Problem description:
Exclude every picture. Output verbatim the lines from the one containing "Task: Choose the" to the end of the data.

Start of Supplied information

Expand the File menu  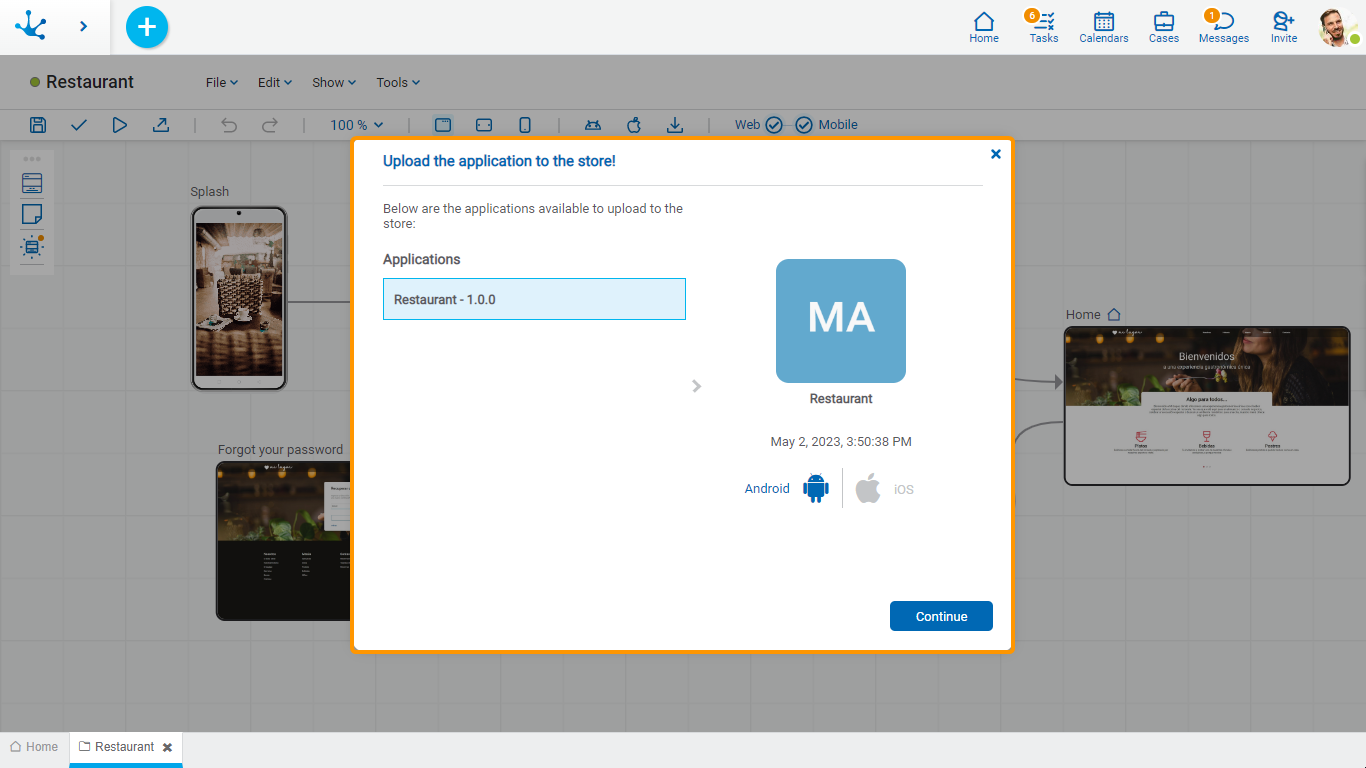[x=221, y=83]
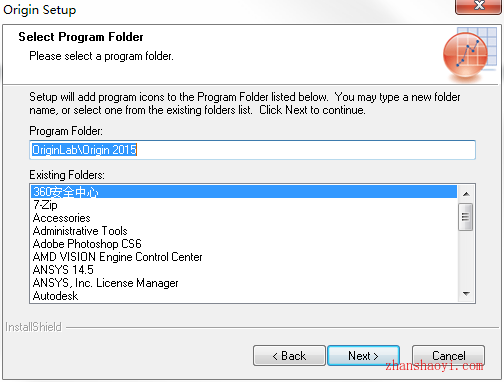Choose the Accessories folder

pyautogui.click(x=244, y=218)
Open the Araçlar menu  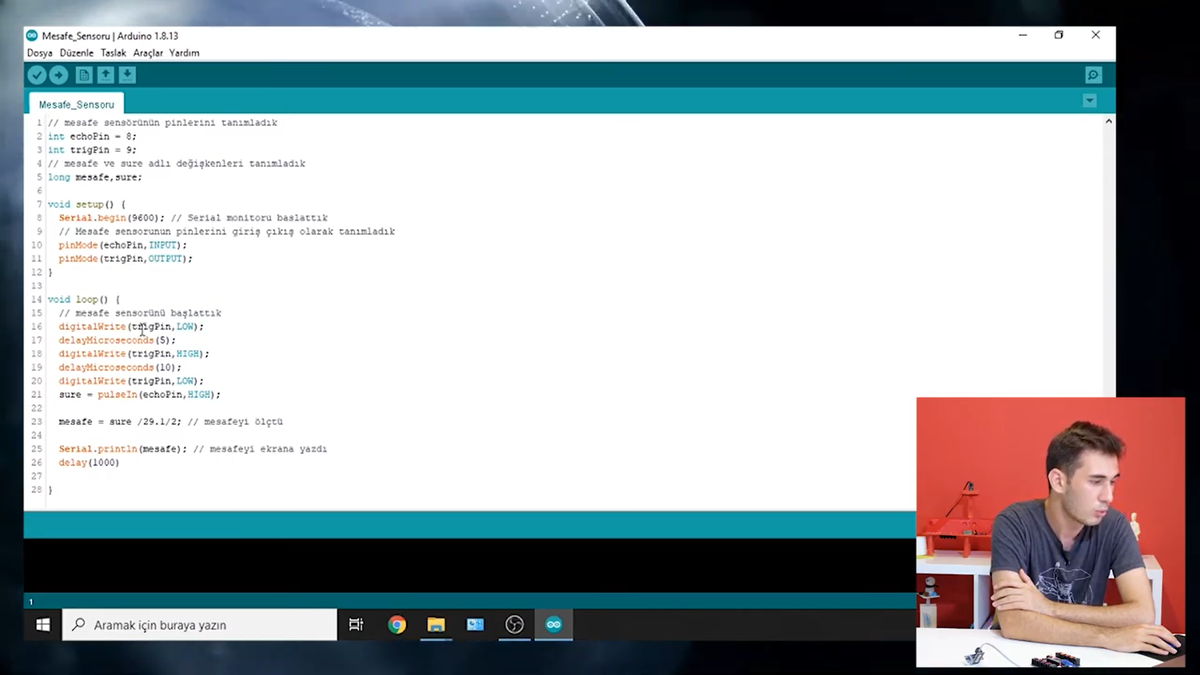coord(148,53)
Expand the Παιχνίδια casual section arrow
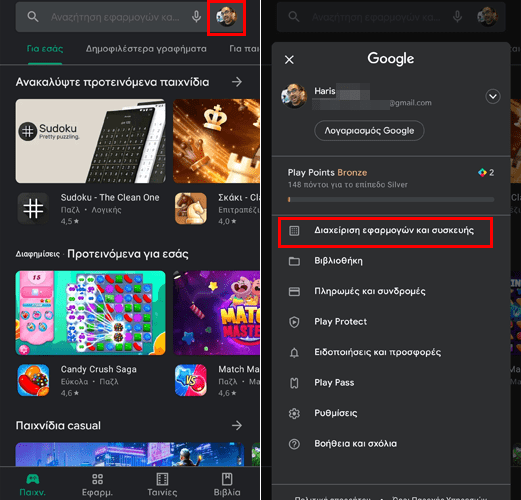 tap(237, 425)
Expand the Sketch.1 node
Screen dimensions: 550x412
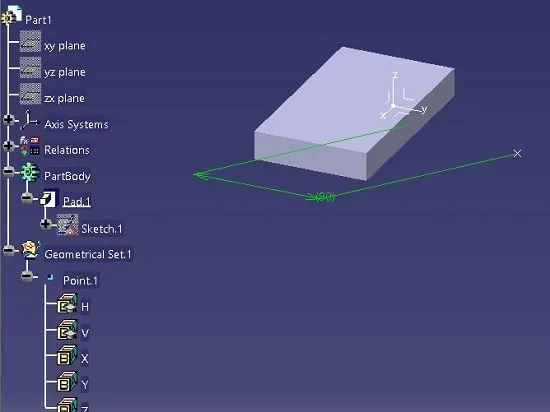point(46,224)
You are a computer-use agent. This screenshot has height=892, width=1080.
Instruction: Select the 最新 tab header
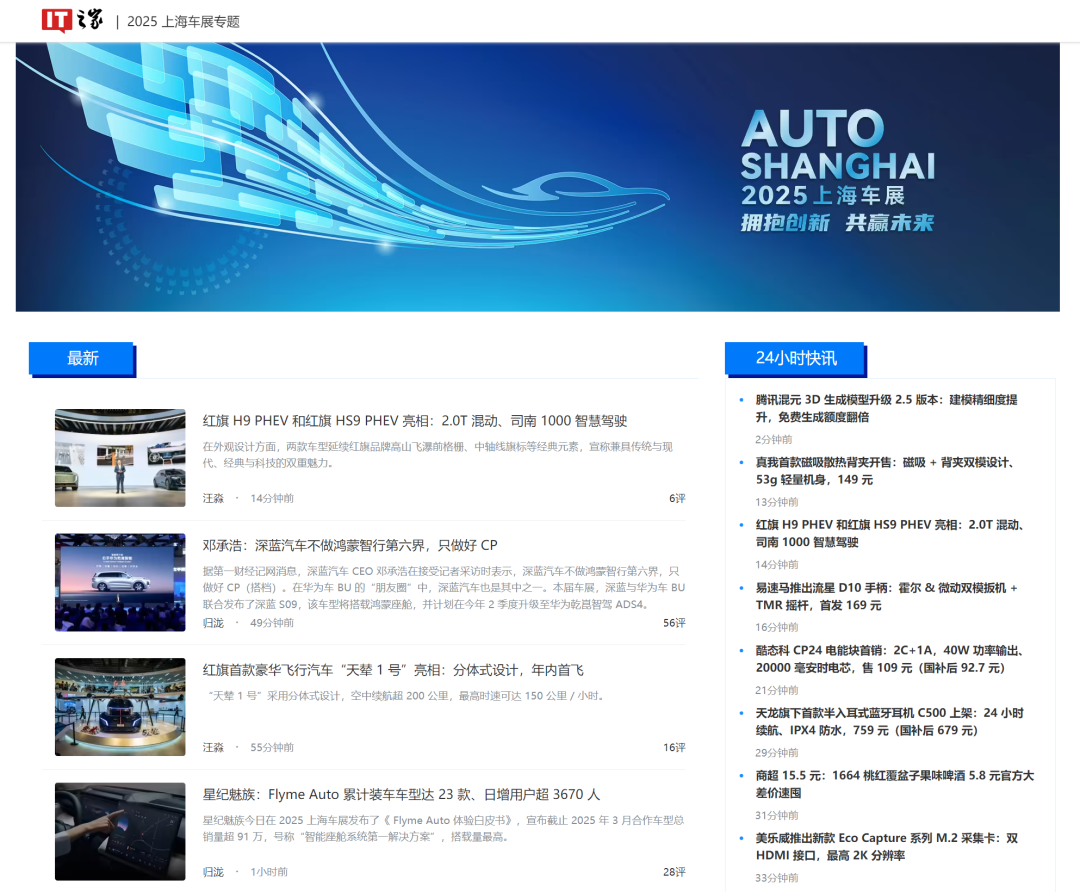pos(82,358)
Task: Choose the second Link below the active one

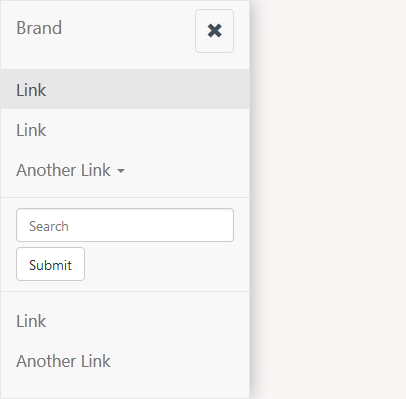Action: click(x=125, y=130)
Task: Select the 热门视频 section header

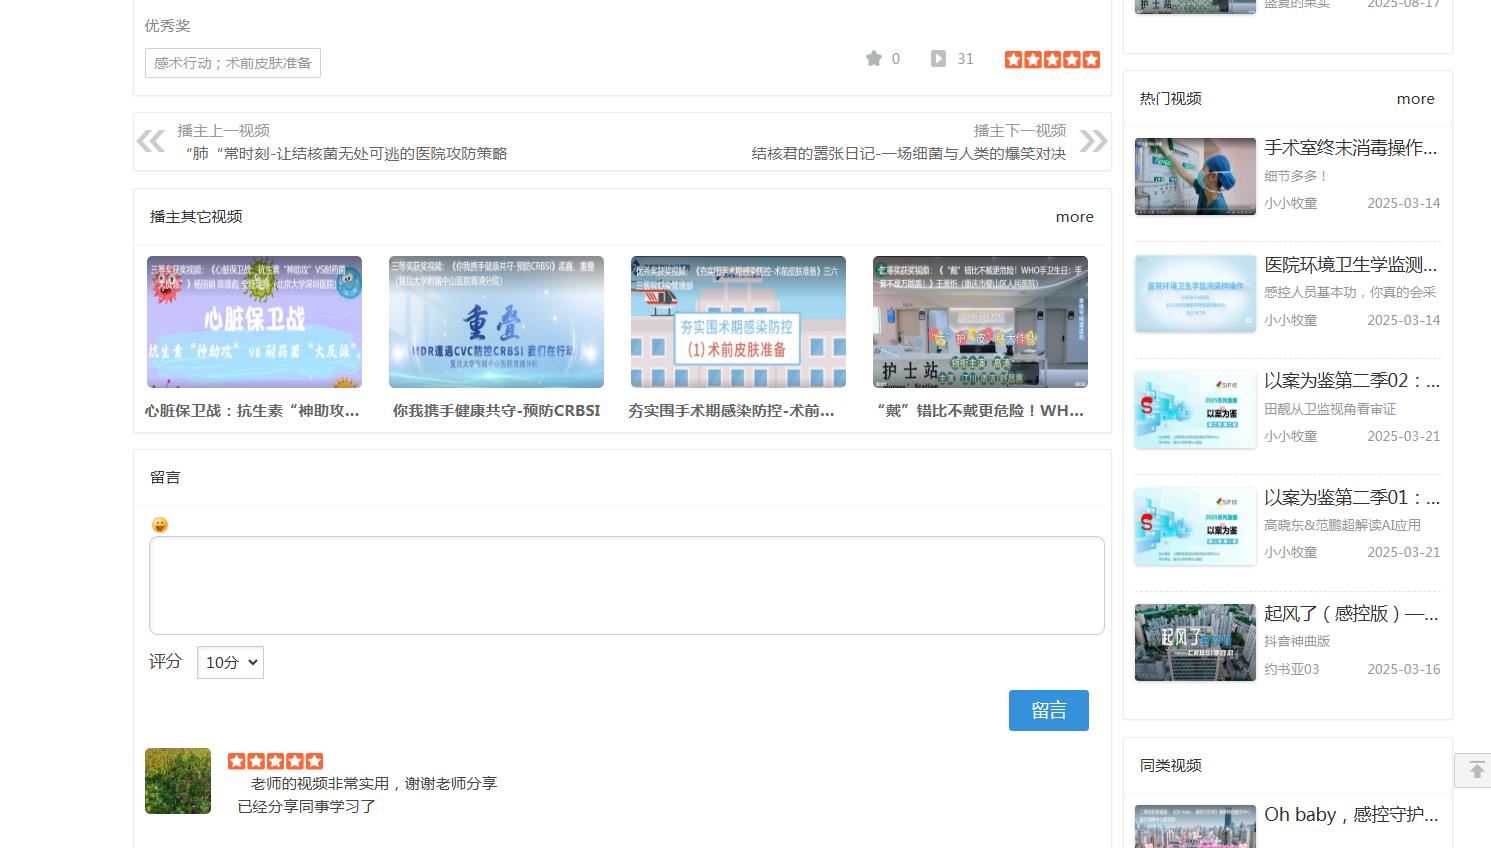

End of Supplied information

Reply:
Task: Choose the second Link below the active one

Action: click(x=125, y=130)
Task: Select the 热门视频 section header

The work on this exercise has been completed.